Ağustos ayının son günlerine yaklaşırken bir akşam, Jane Pearson, kocası Leo ve beş yaşındaki oğulları Benjamin ile birlikte California ormanlarının derinliklerinde kamp yaparlar. Jane alacakaranlık çökerken Leo ve Benjamin’in yatmaya hazırlandıkları çadırın dışına astıkları hamakta uyuyakalır. İşte tam da Jane’in o uyku ânında Y kromozomu taşıyan kim varsa ortadan kaybolur. Ameliyatın ortasında ameliyathanelerden, direksiyon başından, tartışmalardan, sohbetlerden, sevişmelerden, ilişkilerden bir anda yok olur Y kromozomu taşıyanlar.
Çocuklar, yetişkinler hatta fetüsler bile artık yoktur. En başta da Leo ve Benjamin yoktur. Nedeni, nasılı bilinmez, nerede olduklarına akıl sır ermez.
Sandra Newman’ın son romanı Erkekler, kusursuz bir toplum hayalini, feminist ütopyaları ve imkânsız fedakârlıkları sürükleyici bir dille anlatırken bireysel arzu ile toplumun iyiliği arasındaki çatışmayı sorguluyor ve sorgulatıyor.
“Kitabın tedirgin edici hayal gücü,
sayfaları arasından dünyamıza ulaşıyor…”
Naomi Alderman, Güç romanının yazarı
“Çarpıcı bir feminist ütopya (ya da distopya demeliyiz belki de)…
Newman, feda etme eyleminin sınırlarının ne kadar zorlanacağına dair çok kuvvetli öngörüler sunuyor. Karakterler birbirine yaklaştıkça yazar da bu toplu kayboluşa yönelik sarsıcı açıklamalarda bulunuyor. Bu cidden feci.”
Publishers Weekly
*
“Başlangıçta var olup da sayıca az olan ve fani insanların çokluğuna, kanunsuzluğuna galip gelen tanrılar, bazı hayvanların kılığına girerek kendilerini insanlığın vahşet ve şiddetinden kurtardılar.”
Bibliotheca Historica, Diodorus Siculus,
1
Erkekler ortadan kaybolduğunda sanki hiçbir şey olmamıştı. Kocam ve oğlumla birlikte Kuzey California dağlarında kamp yapıyorduk. Hava alacakaranlıktı ve gökyüzünde tek bir renk hâkimdi: Kadifemsi ipeği andıran sıkıcı bir gri… Tepemde limon yeşili yaprakları salınıp duran akçaağaç, gökyüzünden daha aydınlık ve canlıydı. Kocam Leo çadırda iPad’inde bir şeyler okurken geceleri kâbus gören, beş yaşındaki oğlumuz Benjamin’i yanında uyutuyordu. Çadırın havalandırma penceresinden iPad’in ışığını görebiliyordum. Ben ise onlara katılmamış, dışarıdaki hamakta sallanıyordum. Ağustos ayındaydık ve hava dağlarda bile çok sıcaktı. Yıldızların ortaya çıkışını izleyip kimseye bağlı olmadan vahşi ve yalnız hissetmek istemiştim. Her şeyden kaçma, Japonya’da başbalerin olma ya da dünyayı tek başıma gezme fantezilerimi -hiç evlenmediğim ve tüm hayatımı özgürce geçirdiğim fantezilerimi şımartmak istedim.

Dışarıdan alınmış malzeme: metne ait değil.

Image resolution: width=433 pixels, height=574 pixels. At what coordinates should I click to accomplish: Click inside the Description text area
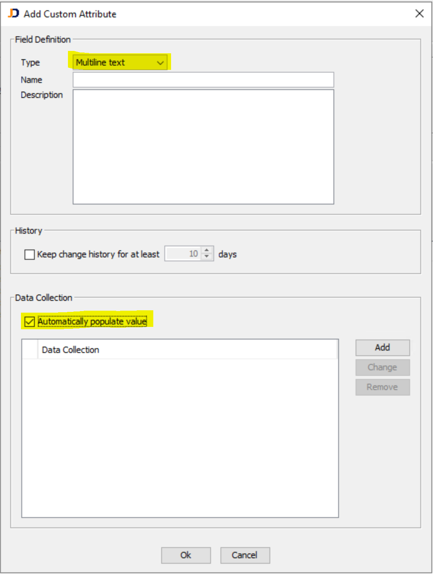pos(204,146)
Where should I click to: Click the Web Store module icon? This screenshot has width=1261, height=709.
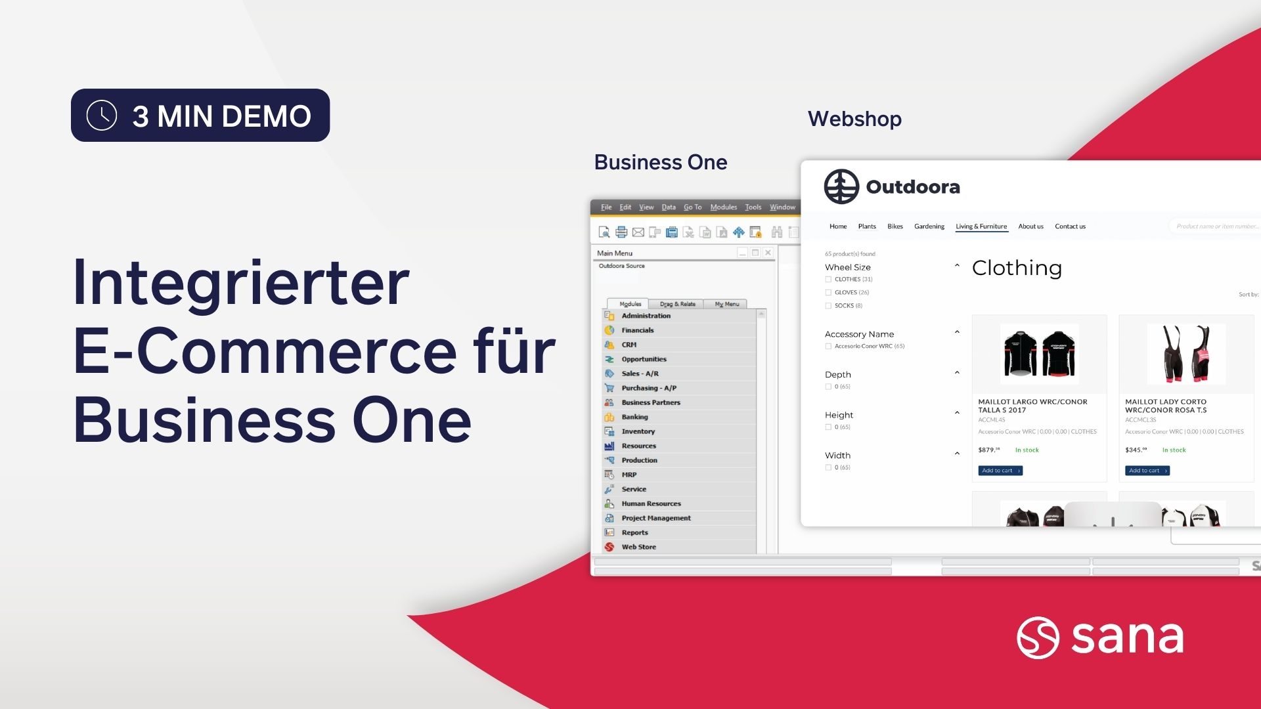tap(609, 547)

Yine de kocamla oğlumun orada olduğunu hissediyor ve yanımdaki varlıklarını seviyordum. Onlara âşıktım. Bekâr ve çocuksuz olmak istememiştim; onların varlığıyla hayaller âlemine dalmak istedim. Onların uzun süre ses çıkarmaması beni endişelendirmedi. Dünyada korktuğum anlar olmuştu. Korkunç anlar… Şu an korkunç bir ânın içinde değildim ve mutluydum.
Akşam 19.14’te yoğun bir hiçbir şey olmadı hissi yaşamadım, sadece sinirlere ya da beyne ait olmayan bir coşku hissettim. Daha sonra bunu tıpkı “uyuşturucu gibi” bir şey olarak hatırlayacaktım. Geçip bittiğinde ise Leo ve Benjamin’in gittiğini düşündüm ama bu fikri aptalca bularak çabucak reddettim. Ruh hali değişimleri benim için normaldi ve çoğu zaman buna tuhaf fikirler eşlik ederdi. Çadıra baktım ve tabletin ışığını gördüm: Canlı bir nokta. Seslenmedim. Benjamin’i uyandırmak istemedim. Düşüncelerime geri döndüm.
Saat sekiz gibi ben de uyuyakalmışım. Dağ eteklerinde kadınlar çoktan polisi aramaya başlamışlardı. İsimleri çağırarak adeta çılgına dönmüşçesine evlerinde dolanıyorlardı. Yardım için komşularının kapılarını çaldıklarında onların da seslenerek evlerinde dolandıklarını buldular. Polis merkezlerine akın ettiklerinde kapıları ve lambaları açık boş bir ofisle karşılaşıyorlardı. Yer yerinden oynarken ben dağda uyuyakalmışım. Gündoğumuna kadar da uyanmadım.
Canlı sesleri, boğuk ve derindi. Evin başka bir yerinde bir adamın sesi yankılanıyordu. Çocuklar adeta dallardan sarkan maymunlar gibi birbirlerine bağırıp tekme atıyorlardı. Üç erkek çocuğu nasıl da on kişilik ses çıkarıyordu! Bir masada davul çalınıyor. Islıklar ötüyor. Erkeksi, bilinçsiz bir gürültü. Artık yoktu.
Bu kurulda çok az kadın vardı. Kadınsız bir yönetim kurulu daha. Kadınların bedenleri hakkında karar veren erkekler. Erkek kulüpleri. Erkek hakları. Kadın dergileri. Feminizm. Artık yoktu.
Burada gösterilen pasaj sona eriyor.